** Problem to work on **
Every record is to be returned as written, with no omissions.

(Recorded data)
* * * * *

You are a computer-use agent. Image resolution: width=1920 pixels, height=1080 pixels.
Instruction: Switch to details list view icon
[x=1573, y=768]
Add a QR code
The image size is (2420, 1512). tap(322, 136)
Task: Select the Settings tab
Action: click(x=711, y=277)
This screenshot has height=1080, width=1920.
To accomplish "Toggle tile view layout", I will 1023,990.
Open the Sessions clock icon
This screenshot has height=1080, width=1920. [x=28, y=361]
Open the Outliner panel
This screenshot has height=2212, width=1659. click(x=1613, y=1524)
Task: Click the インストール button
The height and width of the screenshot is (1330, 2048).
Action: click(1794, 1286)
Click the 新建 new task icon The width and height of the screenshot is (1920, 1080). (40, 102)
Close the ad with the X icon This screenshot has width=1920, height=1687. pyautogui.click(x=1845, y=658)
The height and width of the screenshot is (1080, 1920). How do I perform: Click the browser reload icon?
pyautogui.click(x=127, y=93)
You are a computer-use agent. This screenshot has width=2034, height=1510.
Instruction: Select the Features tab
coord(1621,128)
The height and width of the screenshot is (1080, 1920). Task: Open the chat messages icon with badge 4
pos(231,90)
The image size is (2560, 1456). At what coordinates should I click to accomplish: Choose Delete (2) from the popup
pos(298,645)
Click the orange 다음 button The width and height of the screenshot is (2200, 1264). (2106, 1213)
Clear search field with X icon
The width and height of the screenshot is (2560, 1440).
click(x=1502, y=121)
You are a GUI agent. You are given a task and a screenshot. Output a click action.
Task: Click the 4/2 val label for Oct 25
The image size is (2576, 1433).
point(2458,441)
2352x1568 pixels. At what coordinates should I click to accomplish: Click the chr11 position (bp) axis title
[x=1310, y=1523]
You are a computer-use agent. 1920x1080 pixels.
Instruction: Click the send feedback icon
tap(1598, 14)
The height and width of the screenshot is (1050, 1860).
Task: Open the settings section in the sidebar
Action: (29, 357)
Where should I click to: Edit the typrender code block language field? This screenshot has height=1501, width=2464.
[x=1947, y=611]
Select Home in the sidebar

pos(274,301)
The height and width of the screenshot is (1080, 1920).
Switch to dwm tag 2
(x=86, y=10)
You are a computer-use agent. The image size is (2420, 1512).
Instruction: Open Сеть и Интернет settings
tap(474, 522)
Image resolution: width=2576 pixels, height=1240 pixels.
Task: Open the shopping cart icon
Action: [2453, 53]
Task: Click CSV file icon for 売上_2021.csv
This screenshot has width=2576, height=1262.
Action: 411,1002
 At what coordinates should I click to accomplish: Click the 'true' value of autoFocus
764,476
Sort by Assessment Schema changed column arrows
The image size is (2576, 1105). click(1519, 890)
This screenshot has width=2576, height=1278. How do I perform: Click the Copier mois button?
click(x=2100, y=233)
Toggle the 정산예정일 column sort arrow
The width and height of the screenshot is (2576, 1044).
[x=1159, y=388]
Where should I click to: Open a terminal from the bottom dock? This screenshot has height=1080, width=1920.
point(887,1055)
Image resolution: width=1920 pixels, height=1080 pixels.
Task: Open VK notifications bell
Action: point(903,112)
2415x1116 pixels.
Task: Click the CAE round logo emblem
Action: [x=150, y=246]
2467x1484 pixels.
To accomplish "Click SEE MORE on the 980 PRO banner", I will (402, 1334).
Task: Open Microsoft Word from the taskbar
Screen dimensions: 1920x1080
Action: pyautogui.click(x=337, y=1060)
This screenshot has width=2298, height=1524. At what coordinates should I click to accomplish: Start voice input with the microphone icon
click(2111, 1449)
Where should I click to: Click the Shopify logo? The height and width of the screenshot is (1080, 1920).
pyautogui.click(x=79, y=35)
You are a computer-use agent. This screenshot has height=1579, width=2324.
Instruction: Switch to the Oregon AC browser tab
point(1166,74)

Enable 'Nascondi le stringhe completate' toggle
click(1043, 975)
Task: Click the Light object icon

* * * * *

** Your response **
You are a computer-use agent. Image resolution: width=1920 pixels, height=1080 pixels.
Instruction: Switch to details list view icon
[x=1573, y=768]
Add a QR code
The image size is (2420, 1512). tap(322, 136)
Task: Select the Settings tab
Action: click(x=711, y=277)
This screenshot has height=1080, width=1920.
To accomplish "Toggle tile view layout", I will 1023,990.
Open the Sessions clock icon
This screenshot has height=1080, width=1920. [x=28, y=361]
Open the Outliner panel
This screenshot has height=2212, width=1659. click(x=1613, y=1524)
Task: Click the インストール button
The height and width of the screenshot is (1330, 2048).
Action: click(1794, 1286)
Click the 新建 new task icon The width and height of the screenshot is (1920, 1080). (40, 102)
Close the ad with the X icon This screenshot has width=1920, height=1687. pyautogui.click(x=1845, y=658)
The height and width of the screenshot is (1080, 1920). How do I perform: Click the browser reload icon?
pyautogui.click(x=127, y=93)
You are a computer-use agent. This screenshot has width=2034, height=1510.
Instruction: Select the Features tab
coord(1621,128)
The height and width of the screenshot is (1080, 1920). Task: Open the chat messages icon with badge 4
pos(231,90)
The image size is (2560, 1456). At what coordinates should I click to accomplish: Choose Delete (2) from the popup
pos(298,645)
Click the orange 다음 button The width and height of the screenshot is (2200, 1264). (2106, 1213)
Clear search field with X icon
The width and height of the screenshot is (2560, 1440).
click(x=1502, y=121)
You are a GUI agent. You are given a task and a screenshot. Output a click action.
Task: Click the 4/2 val label for Oct 25
The image size is (2576, 1433).
point(2458,441)
2352x1568 pixels. At what coordinates should I click to accomplish: Click the chr11 position (bp) axis title
[x=1310, y=1523]
You are a computer-use agent. 1920x1080 pixels.
Instruction: Click the send feedback icon
tap(1598, 14)
The height and width of the screenshot is (1050, 1860).
Task: Open the settings section in the sidebar
Action: (29, 357)
Where should I click to: Edit the typrender code block language field? This screenshot has height=1501, width=2464.
[x=1947, y=611]
Select Home in the sidebar

pos(274,301)
The height and width of the screenshot is (1080, 1920).
Switch to dwm tag 2
(x=86, y=10)
You are a computer-use agent. The image size is (2420, 1512).
Instruction: Open Сеть и Интернет settings
tap(474, 522)
Image resolution: width=2576 pixels, height=1240 pixels.
Task: Open the shopping cart icon
Action: [2453, 53]
Task: Click CSV file icon for 売上_2021.csv
This screenshot has width=2576, height=1262.
Action: 411,1002
 At what coordinates should I click to accomplish: Click the 'true' value of autoFocus
764,476
Sort by Assessment Schema changed column arrows
The image size is (2576, 1105). click(1519, 890)
This screenshot has width=2576, height=1278. How do I perform: Click the Copier mois button?
click(x=2100, y=233)
Toggle the 정산예정일 column sort arrow
The width and height of the screenshot is (2576, 1044).
[x=1159, y=388]
Where should I click to: Open a terminal from the bottom dock? This screenshot has height=1080, width=1920.
point(887,1055)
Image resolution: width=1920 pixels, height=1080 pixels.
Task: Open VK notifications bell
Action: point(903,112)
2415x1116 pixels.
Task: Click the CAE round logo emblem
Action: [x=150, y=246]
2467x1484 pixels.
To accomplish "Click SEE MORE on the 980 PRO banner", I will (402, 1334).
Task: Open Microsoft Word from the taskbar
Screen dimensions: 1920x1080
Action: pyautogui.click(x=337, y=1060)
This screenshot has width=2298, height=1524. At what coordinates should I click to accomplish: Start voice input with the microphone icon
click(2111, 1449)
Where should I click to: Click the Shopify logo? The height and width of the screenshot is (1080, 1920).
pyautogui.click(x=79, y=35)
You are a computer-use agent. This screenshot has height=1579, width=2324.
Instruction: Switch to the Oregon AC browser tab
point(1166,74)

Enable 'Nascondi le stringhe completate' toggle
click(1043, 975)
Task: Click the Light object icon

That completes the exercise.